▸ REQUIRED WORK
Could you return the full listing below exactly as it appears?

RECORDS SUPPLIED START

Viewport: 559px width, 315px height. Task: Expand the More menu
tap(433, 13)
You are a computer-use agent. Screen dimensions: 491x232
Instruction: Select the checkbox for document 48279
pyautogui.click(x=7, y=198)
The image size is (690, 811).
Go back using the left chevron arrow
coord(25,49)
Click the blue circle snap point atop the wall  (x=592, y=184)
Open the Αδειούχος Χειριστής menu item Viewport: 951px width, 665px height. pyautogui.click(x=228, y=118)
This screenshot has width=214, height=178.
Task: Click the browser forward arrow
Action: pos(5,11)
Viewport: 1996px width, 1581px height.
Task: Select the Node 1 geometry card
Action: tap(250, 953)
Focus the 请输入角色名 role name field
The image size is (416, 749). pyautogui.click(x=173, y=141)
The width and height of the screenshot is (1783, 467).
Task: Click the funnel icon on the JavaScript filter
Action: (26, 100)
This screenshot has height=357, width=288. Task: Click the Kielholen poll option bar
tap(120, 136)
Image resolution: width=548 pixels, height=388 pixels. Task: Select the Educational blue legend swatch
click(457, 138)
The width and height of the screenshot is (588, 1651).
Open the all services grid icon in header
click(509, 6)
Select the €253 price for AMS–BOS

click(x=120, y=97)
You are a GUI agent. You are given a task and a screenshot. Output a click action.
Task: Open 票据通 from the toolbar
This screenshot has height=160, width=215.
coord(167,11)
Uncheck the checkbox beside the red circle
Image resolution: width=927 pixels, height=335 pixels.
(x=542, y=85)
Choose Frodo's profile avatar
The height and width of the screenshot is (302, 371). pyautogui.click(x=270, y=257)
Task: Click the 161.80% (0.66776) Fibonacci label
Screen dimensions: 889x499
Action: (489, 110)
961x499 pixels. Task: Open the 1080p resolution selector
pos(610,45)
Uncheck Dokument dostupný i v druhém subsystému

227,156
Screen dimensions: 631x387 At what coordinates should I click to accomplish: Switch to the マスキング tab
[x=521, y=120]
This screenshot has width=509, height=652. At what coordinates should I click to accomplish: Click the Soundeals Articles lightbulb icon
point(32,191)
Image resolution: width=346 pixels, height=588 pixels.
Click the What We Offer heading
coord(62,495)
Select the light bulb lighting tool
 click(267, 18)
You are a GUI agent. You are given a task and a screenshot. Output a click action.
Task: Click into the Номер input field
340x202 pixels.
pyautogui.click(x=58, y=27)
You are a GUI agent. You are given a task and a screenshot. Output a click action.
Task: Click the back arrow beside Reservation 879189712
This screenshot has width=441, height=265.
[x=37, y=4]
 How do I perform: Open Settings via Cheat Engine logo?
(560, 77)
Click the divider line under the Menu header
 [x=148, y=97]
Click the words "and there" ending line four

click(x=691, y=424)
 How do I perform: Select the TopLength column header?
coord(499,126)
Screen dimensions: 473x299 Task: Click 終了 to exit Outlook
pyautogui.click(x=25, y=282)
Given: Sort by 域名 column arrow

RECORDS SUPPLIED END

▸ EXERCISE OUTPUT
Viewport: 559px width, 315px height. Task: Expand the More menu
tap(433, 13)
You are a computer-use agent. Screen dimensions: 491x232
Instruction: Select the checkbox for document 48279
pyautogui.click(x=7, y=198)
The image size is (690, 811).
Go back using the left chevron arrow
coord(25,49)
Click the blue circle snap point atop the wall  (x=592, y=184)
Open the Αδειούχος Χειριστής menu item Viewport: 951px width, 665px height. pyautogui.click(x=228, y=118)
This screenshot has width=214, height=178.
Task: Click the browser forward arrow
Action: pos(5,11)
Viewport: 1996px width, 1581px height.
Task: Select the Node 1 geometry card
Action: tap(250, 953)
Focus the 请输入角色名 role name field
The image size is (416, 749). pyautogui.click(x=173, y=141)
The width and height of the screenshot is (1783, 467).
Task: Click the funnel icon on the JavaScript filter
Action: (26, 100)
This screenshot has height=357, width=288. Task: Click the Kielholen poll option bar
tap(120, 136)
Image resolution: width=548 pixels, height=388 pixels. Task: Select the Educational blue legend swatch
click(457, 138)
The width and height of the screenshot is (588, 1651).
Open the all services grid icon in header
click(509, 6)
Select the €253 price for AMS–BOS

click(x=120, y=97)
You are a GUI agent. You are given a task and a screenshot. Output a click action.
Task: Open 票据通 from the toolbar
This screenshot has height=160, width=215.
coord(167,11)
Uncheck the checkbox beside the red circle
Image resolution: width=927 pixels, height=335 pixels.
(x=542, y=85)
Choose Frodo's profile avatar
The height and width of the screenshot is (302, 371). pyautogui.click(x=270, y=257)
Task: Click the 161.80% (0.66776) Fibonacci label
Screen dimensions: 889x499
Action: (489, 110)
961x499 pixels. Task: Open the 1080p resolution selector
pos(610,45)
Uncheck Dokument dostupný i v druhém subsystému

227,156
Screen dimensions: 631x387 At what coordinates should I click to accomplish: Switch to the マスキング tab
[x=521, y=120]
This screenshot has width=509, height=652. At what coordinates should I click to accomplish: Click the Soundeals Articles lightbulb icon
point(32,191)
Image resolution: width=346 pixels, height=588 pixels.
Click the What We Offer heading
coord(62,495)
Select the light bulb lighting tool
 click(267, 18)
You are a GUI agent. You are given a task and a screenshot. Output a click action.
Task: Click into the Номер input field
340x202 pixels.
pyautogui.click(x=58, y=27)
You are a GUI agent. You are given a task and a screenshot. Output a click action.
Task: Click the back arrow beside Reservation 879189712
This screenshot has width=441, height=265.
[x=37, y=4]
 How do I perform: Open Settings via Cheat Engine logo?
(560, 77)
Click the divider line under the Menu header
 [x=148, y=97]
Click the words "and there" ending line four

click(x=691, y=424)
 How do I perform: Select the TopLength column header?
coord(499,126)
Screen dimensions: 473x299 Task: Click 終了 to exit Outlook
pyautogui.click(x=25, y=282)
Given: Sort by 域名 column arrow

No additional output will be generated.